One sexy, the other tight.
Ballet is crazy.
I saw Black Swan a few nights ago in a dark and heaving screening room. No one moved, no one breathed, and no one got up when the credits rolled. That should tell you everything. Also, Ms. Portman gives one of the most exciting performances of the year (if not in a very long time). Bold, brave, astonishing, and exact ... I can't stop talking/thinking about it.
Yes, folks, it's been quite awhile since I last blogged, but I'm back and ready to get this party started! I've spent the past several months cavorting with vampires, touching down in international waters (more on that later), and generally just devouring--and writing about--music and film as much as possible. Unfortunately, spitting out 140 character bursts proved easier than blogging in these hectic times, but as verbosity is my forte, I long to return to this handsome webspot to spill words by the thousands and images worthy of stealing.

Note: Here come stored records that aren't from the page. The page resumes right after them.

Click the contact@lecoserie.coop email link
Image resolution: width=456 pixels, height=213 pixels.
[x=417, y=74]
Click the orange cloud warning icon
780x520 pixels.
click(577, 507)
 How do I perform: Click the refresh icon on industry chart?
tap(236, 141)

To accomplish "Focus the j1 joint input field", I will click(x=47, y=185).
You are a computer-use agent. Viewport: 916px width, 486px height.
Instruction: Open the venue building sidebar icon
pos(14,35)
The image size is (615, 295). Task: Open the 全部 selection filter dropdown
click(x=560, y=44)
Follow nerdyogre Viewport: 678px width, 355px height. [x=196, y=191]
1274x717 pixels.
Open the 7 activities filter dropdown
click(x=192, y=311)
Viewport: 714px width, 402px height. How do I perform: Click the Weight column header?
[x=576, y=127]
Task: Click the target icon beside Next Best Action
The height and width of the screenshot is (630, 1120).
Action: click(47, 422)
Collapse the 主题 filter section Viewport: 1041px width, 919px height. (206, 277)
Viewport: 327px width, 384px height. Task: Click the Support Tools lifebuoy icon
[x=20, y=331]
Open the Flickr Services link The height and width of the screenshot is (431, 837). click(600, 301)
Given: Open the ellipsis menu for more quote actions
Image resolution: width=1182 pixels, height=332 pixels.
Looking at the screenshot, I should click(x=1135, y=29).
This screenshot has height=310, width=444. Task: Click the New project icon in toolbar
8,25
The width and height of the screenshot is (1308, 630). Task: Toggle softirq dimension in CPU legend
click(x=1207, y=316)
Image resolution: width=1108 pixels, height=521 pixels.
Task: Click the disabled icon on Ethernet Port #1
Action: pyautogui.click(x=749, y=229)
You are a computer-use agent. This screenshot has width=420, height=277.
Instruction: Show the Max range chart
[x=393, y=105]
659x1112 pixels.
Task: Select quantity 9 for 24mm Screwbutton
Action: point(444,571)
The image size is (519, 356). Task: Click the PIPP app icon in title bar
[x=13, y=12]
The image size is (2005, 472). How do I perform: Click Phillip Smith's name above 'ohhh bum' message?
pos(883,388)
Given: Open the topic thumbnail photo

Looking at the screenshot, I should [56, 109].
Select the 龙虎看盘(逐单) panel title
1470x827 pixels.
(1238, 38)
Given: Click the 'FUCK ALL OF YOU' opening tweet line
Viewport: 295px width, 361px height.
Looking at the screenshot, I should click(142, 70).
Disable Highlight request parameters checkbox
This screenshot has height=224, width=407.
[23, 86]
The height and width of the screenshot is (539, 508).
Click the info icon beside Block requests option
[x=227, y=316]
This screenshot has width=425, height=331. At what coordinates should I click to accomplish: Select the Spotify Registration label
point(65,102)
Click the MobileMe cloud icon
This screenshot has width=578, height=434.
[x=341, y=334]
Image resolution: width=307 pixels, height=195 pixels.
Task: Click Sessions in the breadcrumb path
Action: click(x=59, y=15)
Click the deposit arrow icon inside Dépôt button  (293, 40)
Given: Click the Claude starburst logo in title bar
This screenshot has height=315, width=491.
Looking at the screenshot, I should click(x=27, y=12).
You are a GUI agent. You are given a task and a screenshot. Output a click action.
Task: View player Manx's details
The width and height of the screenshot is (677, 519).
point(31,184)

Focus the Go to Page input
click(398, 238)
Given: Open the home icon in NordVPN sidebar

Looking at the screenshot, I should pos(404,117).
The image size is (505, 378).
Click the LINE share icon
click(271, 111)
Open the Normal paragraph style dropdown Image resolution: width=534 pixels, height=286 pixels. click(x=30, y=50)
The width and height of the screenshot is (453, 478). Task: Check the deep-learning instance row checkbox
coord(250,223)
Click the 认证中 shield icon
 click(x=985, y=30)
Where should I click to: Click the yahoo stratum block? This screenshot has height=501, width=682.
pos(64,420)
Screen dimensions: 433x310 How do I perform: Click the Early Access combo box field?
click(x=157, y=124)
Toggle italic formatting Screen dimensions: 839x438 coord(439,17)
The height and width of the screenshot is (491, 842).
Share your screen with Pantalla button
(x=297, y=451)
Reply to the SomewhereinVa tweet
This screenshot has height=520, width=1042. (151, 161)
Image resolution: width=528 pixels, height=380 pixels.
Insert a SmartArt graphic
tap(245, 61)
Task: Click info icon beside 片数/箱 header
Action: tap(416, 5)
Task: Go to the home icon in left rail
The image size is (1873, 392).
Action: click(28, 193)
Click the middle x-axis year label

Thus, please stick with me over the next few weeks as Verbose Coma goes through a bit of a redesign and I get this choo-choo back a chuggin'. Until then, a haiku for you:
The lonesome whistle
Desert train, tumbleweeds, rain
An eagle circles.
Train tracks in El Paso on a quiet Saturday morning.
Got Sass? Poise? Body?
Got field potential and legs?
Sign up! Give up! Cheer!
The above photo is from what is, quite possibly, the best three seconds of television I've ever seen. If you haven't been watching the CMT reality series Dallas Cowboys Cheerleaders: Making the Team, I highly recommend it and all reruns. Trust me, there is no reality show that tackles its subjects (in this case, "true athletes") with more wicked sincerity and gratuitous irony than this one right here. You will witness verbal lashings of extremely healthy women and their 1% lack of tone (Trainer: "The Dallas Cowboys Cheerleaders do NOT HAVE girls that BIG!!"), the horrors of too much eye makeup, the underlying importance of a high kick, and lessons in being more "gracious and fun" on field trips to frozen margarita bars as taught by "this book you should read by Jackie Onassis."
You will laugh, you will cry. You will learn how necessary it is to put the squad before your 7 year-old daughter ("she said she was serious about this team!"). Most importantly, though, you will be entertained like you've never been entertained before.
Click here for more information and show times. This is comedy gold, people, and the woman above is my new hero.
Welcome back Verbose!
I missed you in my coma.
Awake and dreaming.
Hi everybody. We've been gone awhile, and now we're back. Rested/invigorated/enchanted. There was a capful of rain, hidden tropical waterfalls, and spurts of minor urban spelunking. There were random parties and ecstatic chit chats with other lonesome souls. Sometimes photos were taken. Sometimes words were written (for others to speak). Now, here we are. Again. Alert and loud! We want to scream. And sing. And laugh. Smirk/sigh/sneeze/spit. Live live LIVE in New York and the world at large. Bless.
We will write words. We will take photos. We will share our broken hearts and mended minds and sometimes cacophonous rantings on everything and nothing and something in between. Stick around if you'd like. We're sure glad to have you.